Exercise
For the article on FC Basel's 1923–24 season, state whether each statement agrees with it: (a) Basel finished their league group in third position; (b) all of Basel's 14 friendly matches were played at the Landhof; (c) Zürich won the championship. Answer yes or no for each and quote the deciding words of the article.

>> begin Passage to read

FC Basel
- Chairman: Karl Ibach
- First team coach: Max Breunig
- Ground: Landhof, Basel
- Serie A: Group Stage: 3rd
- Top goalscorer: League: Otto Kuhn (4) All: Otto Kuhn (8)
- Highest home attendance: 6,300 on 30 March 1924 vs Young Boys
- Lowest home attendance: 1,500 on 6 January 1924 vs Luzern
- Average home league attendance: 3,042
- ← 1922–231924–25 →

= 1923–24 FC Basel season =

The FC Basel 1923–24 season was their thirty first season since the club's foundation on 15 November 1893. The club's chairman was Karl Ibach. It was his second season as chairman in his second period as chairman. FC Basel played their home games in the Landhof in the district Wettstein in Kleinbasel.

== Overview ==
The ex-German international Max Breunig was the first team trainer for the second successive season.

Basel played a total of 30 matches in this season. 16 of these were in the domestic league and 14 were friendly matches. Of these 14 friendlies, three were home games played in the Landhof and 11 were away games. Seven test games ended in a victory and seven ended in a defeat. In these tests Basel scored a total of 39 goals and conceded 35. Of these friendlies, six were during the pre-season, and one was a mid-season. Because the domestic league had no real winter break the other seven were played after group stage had been completed.

There were a few modifications to the Swiss football league system, this season the number of clubs was increased from 24 to 27 teams. Again, the league was again divided into three regional groups, East, Central and West, now each group with nine teams. The last team in each group had to play a barrage against relegation. FC Basel were allocated to the Central group and now there were four teams from the city of Basel. The others being Concordia Basel, who were newly promoted, Nordstern Basel and Old Boys Basel. The further teams allocated to this group were Young Boys Bern, FC Bern, Aarau, Luzern and Biel-Bienne.

Basel started their season unfavourably, losing four of the first five games. Despite improving during the rest of the season, they could not close the gap to the leading two teams and they finished the group in third position with 18 points, seven points behind Young Boys and eight behind local rivals Nordstern who won the group and continued to the finals. East group winners Zürich won the championship, Nordstern were runners-up and West group winners Servette were third. Basel won eight of their matches, drawing two and suffered six defeats. Basel scored 16 goals and conceded 15.

>> end Passage to read
>> begin Dataset

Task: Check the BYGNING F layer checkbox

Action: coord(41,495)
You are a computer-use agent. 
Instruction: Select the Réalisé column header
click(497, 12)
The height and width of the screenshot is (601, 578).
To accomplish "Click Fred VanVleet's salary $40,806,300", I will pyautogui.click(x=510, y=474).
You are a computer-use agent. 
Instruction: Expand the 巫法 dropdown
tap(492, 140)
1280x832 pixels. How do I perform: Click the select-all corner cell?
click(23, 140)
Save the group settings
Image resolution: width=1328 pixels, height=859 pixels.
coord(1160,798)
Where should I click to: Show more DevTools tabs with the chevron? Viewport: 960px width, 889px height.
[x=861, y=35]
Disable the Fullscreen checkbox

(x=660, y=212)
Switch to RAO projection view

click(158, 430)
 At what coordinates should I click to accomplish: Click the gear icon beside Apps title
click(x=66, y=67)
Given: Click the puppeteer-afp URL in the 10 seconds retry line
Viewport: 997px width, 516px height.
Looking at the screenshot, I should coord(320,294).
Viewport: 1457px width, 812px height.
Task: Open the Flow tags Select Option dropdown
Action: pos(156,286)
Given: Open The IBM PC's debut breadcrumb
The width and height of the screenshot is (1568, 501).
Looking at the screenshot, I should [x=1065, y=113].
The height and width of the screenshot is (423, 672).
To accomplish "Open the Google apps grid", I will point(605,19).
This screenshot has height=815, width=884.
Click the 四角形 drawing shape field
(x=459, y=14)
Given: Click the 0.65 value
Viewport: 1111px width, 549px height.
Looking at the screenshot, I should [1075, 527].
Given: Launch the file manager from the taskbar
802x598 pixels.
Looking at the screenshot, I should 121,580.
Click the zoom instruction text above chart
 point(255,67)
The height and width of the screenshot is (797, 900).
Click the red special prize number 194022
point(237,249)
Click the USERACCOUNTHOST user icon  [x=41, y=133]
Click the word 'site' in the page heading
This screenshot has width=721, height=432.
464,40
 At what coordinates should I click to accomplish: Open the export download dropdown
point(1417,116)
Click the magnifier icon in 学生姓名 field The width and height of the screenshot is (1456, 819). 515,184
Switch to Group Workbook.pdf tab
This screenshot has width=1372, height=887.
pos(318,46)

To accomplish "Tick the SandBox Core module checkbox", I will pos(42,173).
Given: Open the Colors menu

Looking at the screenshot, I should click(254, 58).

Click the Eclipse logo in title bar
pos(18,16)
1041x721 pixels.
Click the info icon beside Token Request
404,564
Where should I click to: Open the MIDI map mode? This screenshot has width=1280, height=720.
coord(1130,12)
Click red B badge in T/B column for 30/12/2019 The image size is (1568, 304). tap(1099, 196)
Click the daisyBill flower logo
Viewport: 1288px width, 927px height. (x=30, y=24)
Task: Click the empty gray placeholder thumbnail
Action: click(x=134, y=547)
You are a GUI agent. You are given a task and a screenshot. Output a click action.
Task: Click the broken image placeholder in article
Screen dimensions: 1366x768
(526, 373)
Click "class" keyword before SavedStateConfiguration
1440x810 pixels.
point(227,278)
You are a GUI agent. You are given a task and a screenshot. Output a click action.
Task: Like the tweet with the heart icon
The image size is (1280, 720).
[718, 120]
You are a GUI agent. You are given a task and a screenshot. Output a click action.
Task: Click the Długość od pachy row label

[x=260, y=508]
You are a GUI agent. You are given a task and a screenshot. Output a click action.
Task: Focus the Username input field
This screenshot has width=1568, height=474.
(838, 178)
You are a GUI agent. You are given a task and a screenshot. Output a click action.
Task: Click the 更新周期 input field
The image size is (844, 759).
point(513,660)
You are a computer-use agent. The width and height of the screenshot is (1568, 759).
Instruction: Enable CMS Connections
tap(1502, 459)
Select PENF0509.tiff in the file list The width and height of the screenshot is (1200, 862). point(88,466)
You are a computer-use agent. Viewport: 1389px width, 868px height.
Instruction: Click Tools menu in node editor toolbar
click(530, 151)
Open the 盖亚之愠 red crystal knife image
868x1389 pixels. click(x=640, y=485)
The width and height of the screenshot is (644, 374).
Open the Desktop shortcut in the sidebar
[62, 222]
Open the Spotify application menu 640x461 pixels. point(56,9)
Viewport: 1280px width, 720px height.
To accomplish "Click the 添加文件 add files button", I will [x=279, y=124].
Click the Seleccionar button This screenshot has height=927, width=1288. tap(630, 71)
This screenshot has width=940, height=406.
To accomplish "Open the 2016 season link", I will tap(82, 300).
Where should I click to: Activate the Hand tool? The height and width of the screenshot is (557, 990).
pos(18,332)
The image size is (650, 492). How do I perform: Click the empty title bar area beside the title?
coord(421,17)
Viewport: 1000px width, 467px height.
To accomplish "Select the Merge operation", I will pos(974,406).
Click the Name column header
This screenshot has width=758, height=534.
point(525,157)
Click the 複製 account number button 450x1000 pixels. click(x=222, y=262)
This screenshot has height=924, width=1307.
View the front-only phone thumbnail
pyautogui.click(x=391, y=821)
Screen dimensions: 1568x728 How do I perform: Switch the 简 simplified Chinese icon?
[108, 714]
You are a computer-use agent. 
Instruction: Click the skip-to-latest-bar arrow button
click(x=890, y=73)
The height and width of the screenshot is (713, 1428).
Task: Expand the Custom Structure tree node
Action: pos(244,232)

>> end Dataset

Output for this exercise
(a) Yes: "they finished the group in third position with 18 points"
(b) No: "three were home games played in the Landhof and 11 were away games"
(c) Yes: "East group winners Zürich won the championship"